D’abord, à force de marteler que le programme était interactif, les téléspectateurs ont sans doute oublié l’essence même du programme : le concours de chant. En effet, l’interactivité n’est pas un concept mais un enrichissement. A force de rappeler que « le jury, c’est vous », Rising Star a peut-être perdu une part importante des téléspectateurs qui sont 68% à préférer regarder la télévision de manière passive. Ceux-ci ont pu se sentir exclus.
Par ailleurs, pour les adeptes de la SocialTV le dispositif a aussi pu déconcerter. Apprécier le spectacle, voter et commenter, il y a une surcharge cognitive pour le télénaute. Pour optimiser l’expérience interactive, il ne fallait pas moins de 3 écrans ! Si vous êtes concentré sur un tweet, vous pouvez rater le moment de s’enregistrer pour voter.
Cette conclusion illustre la nécessité de simplifier les dispositifs interactifs pour l’utilisateur. Il y a un défi de démocratisation pour les producteurs de contenu de SocialTV.
Des talents au rendez-vous
Tous les aspects que nous venons de voir ont participé à l’effondrement du programme. Néanmoins, il semble important de souligner que la qualité était au rendez-vous. D’abord, M6 a déployé d’immenses moyens pour faire de ce télé-crochet musical un véritable spectacle. Le décor était majestueux et le mur digital, il faut bien le dire, impressionnant.
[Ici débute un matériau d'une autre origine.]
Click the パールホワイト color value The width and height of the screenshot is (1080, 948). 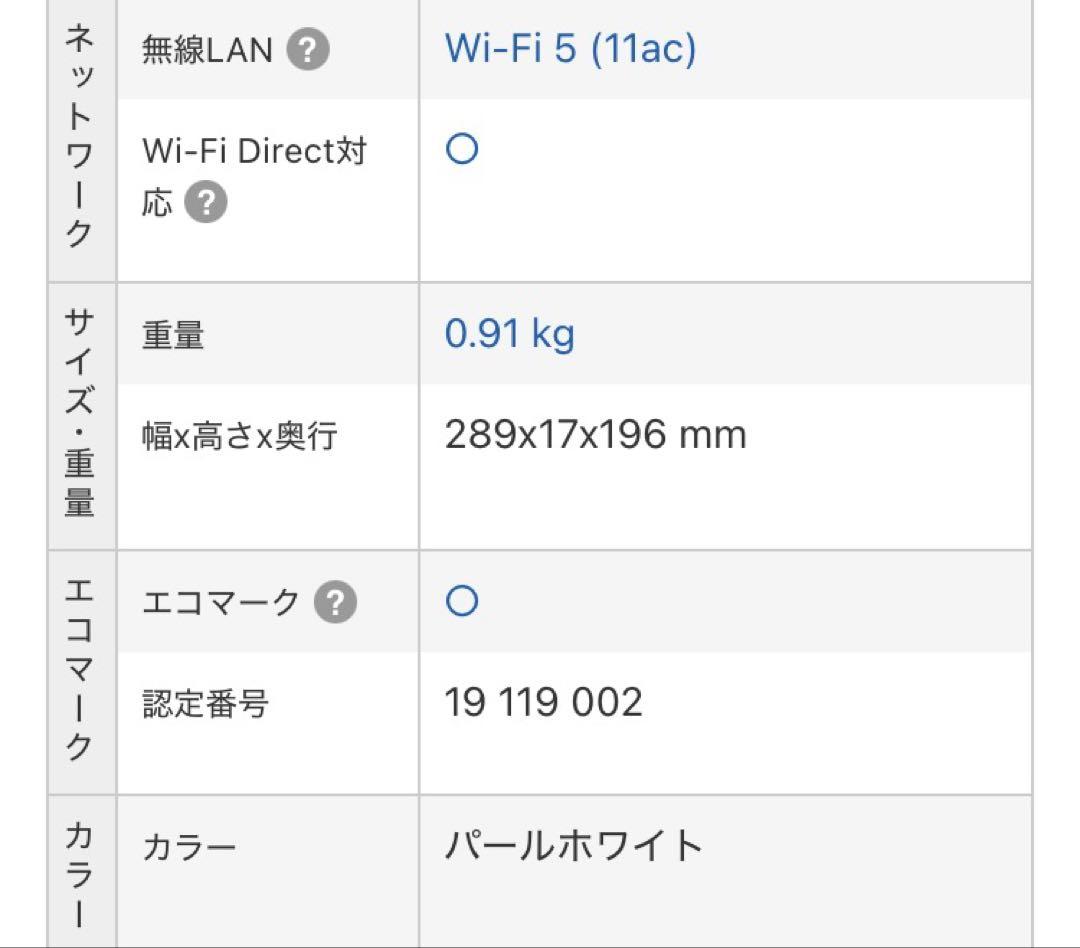click(x=574, y=847)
Mais surtout, les talents étaient bien là. La finale qui a opposé les 8 derniers candidats a offert un show incroyable tant le niveau était élevé. Si c’est finalement Corentin Grevost qui a été sacré Rising Star, tous pouvaient prétendre au titre. J’ai personnellement été davantage sensible aux artistes révélés par Rising Star que ceux des talent show plus populaires.
A l’heure du bilan, que faut-il retenir ?
Rising Star n’a pas rencontré son public. Pour autant, la chaîne peut se targuer d’avoir récolté une base de données sur les télénautes qui servira à personnaliser l’offre publicitaire et permettra un ciblage précis.
M6 annonçait au lendemain du premier épisode que plus de 3 millions de votes avaient été enregistrés. Or, pour voter, il fallait au préalable avoir rempli une masse d’informations.
Ainsi, si Rising Star a sans conteste été un échec d’audience, la chaîne ressort gagnante du point de vue des datas récoltées.
En outre, il faut souligner la grande réactivité de la part de la chaîne qui a été à l’écoute des remarques des internautes et a su améliorer la qualité du programme au fil des épisodes. Enfin, ce qui me semble le plus important est que la chaîne a eu l’audace de proposer un tel format en prime time et d’innover.
A l’heure où la télévision est en pleine mutation, Rising Star aura servi de programme test et on ne peut que saluer M6 de tenter de se forger une place dans ce nouvel écosystème.